A HIERARCHICAL MAX-STABLE SPATIAL MODEL FOR EXTREME PRECIPITATION

成果类型:
Article
署名作者:
Reich, Brian J.; Shaby, Benjamin A.
署名单位:
North Carolina State University; University of California System; University of California Berkeley
刊物名称:
ANNALS OF APPLIED STATISTICS
ISSN/ISSBN:
1932-6157
DOI:
10.1214/12-AOAS591
发表日期:
2012
页码:
1430-1451
关键词:
bayesian-inference likelihood
摘要:
Extreme environmental phenomena such as major precipitation events manifestly exhibit spatial dependence. Max-stable processes are a class of asymptotically-justified models that are capable of representing spatial dependence among extreme values. While these models satisfy modeling requirements, they are limited in their utility because their corresponding joint likelihoods are unknown for more than a trivial number of spatial locations, preventing, in particular, Bayesian analyses.

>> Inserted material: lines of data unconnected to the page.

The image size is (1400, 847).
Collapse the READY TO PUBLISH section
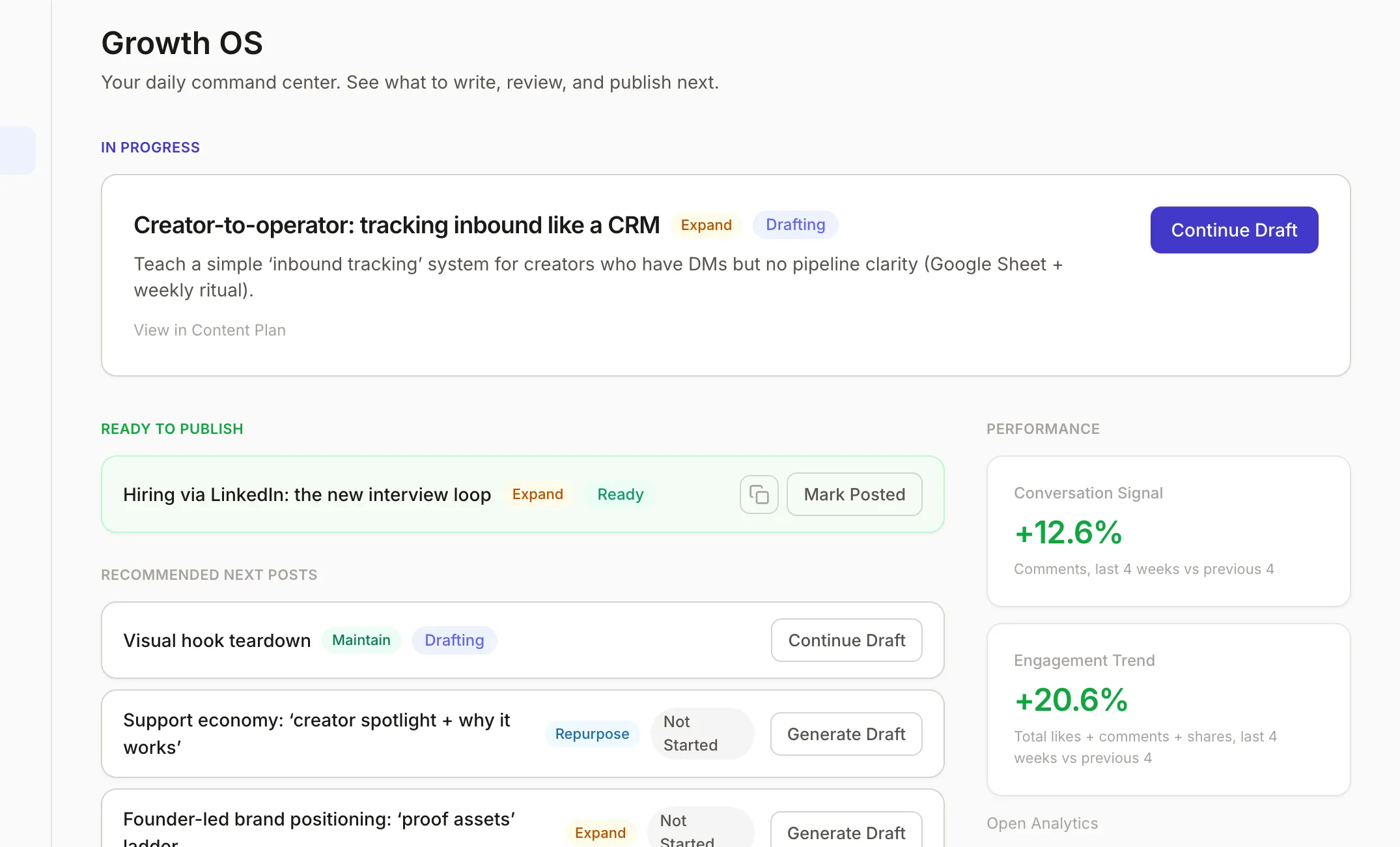tap(172, 429)
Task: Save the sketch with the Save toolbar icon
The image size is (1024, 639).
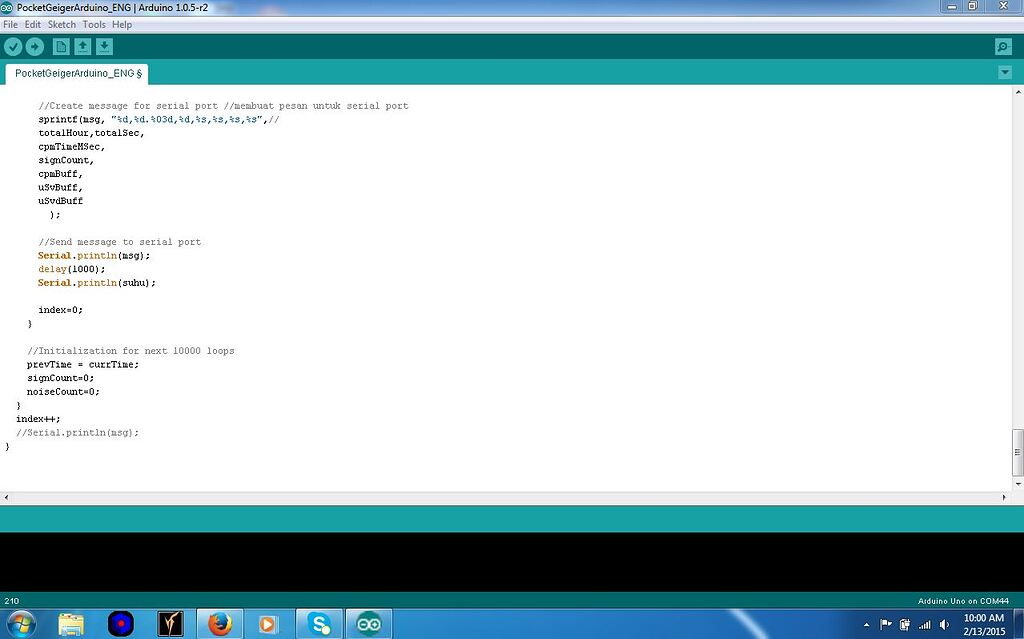Action: tap(105, 46)
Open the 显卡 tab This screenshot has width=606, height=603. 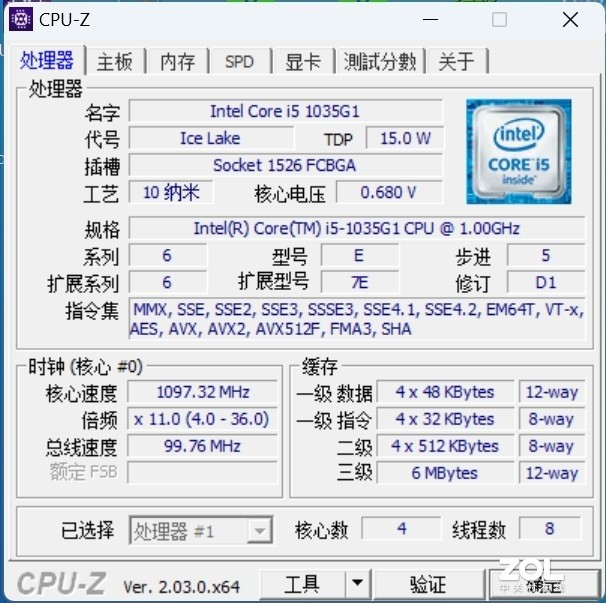point(303,61)
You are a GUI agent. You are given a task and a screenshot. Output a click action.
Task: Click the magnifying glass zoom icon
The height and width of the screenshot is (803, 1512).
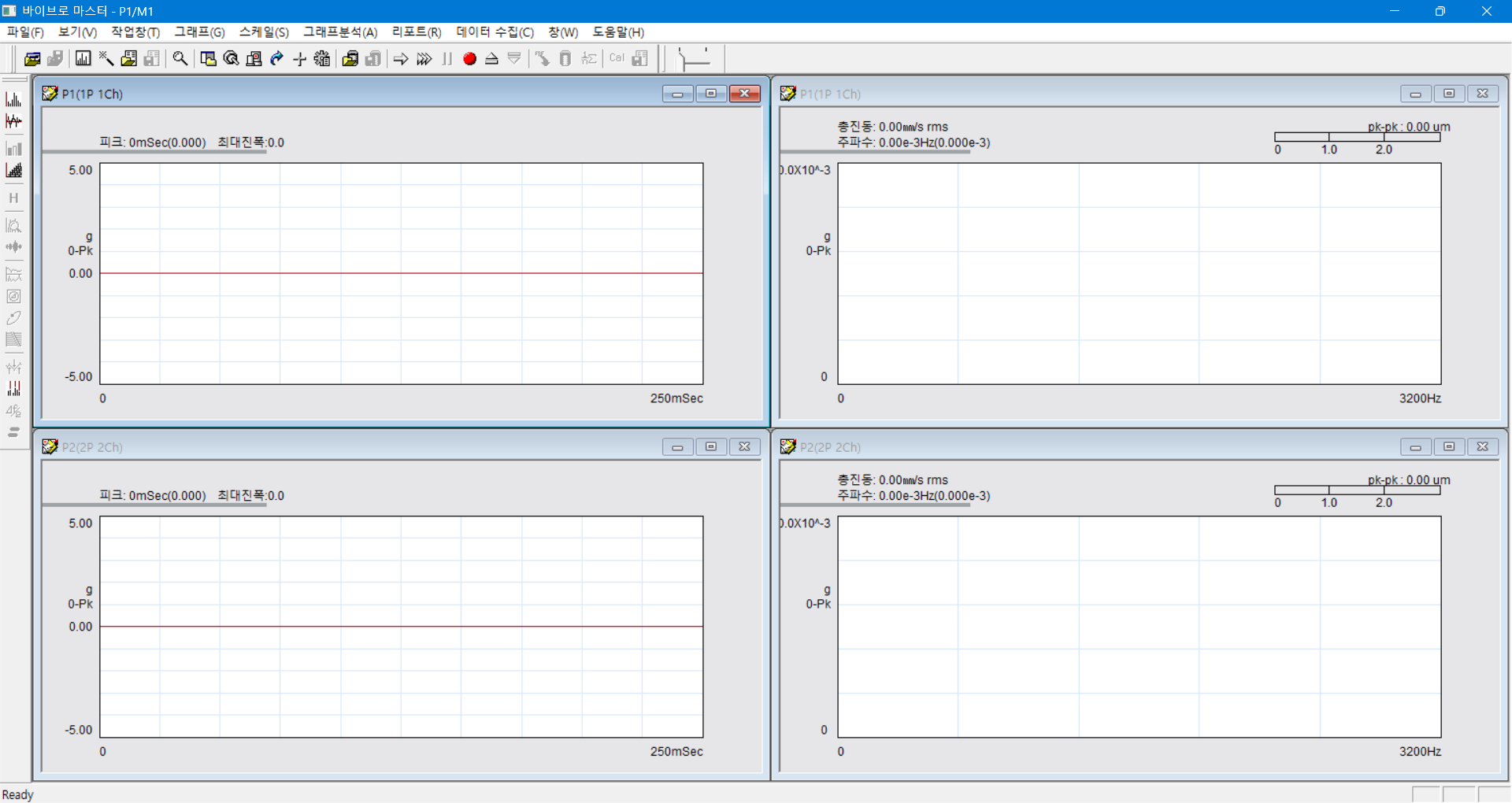click(x=180, y=59)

In this paper, we propose a new random effects model to account for spatial dependence. We show that our specification of the random effect distribution leads to a max-stable process that has the popular Gaussian extreme value process (GEVP) as a limiting case. The proposed model is used to analyze the yearly maximum precipitation from a regional climate model.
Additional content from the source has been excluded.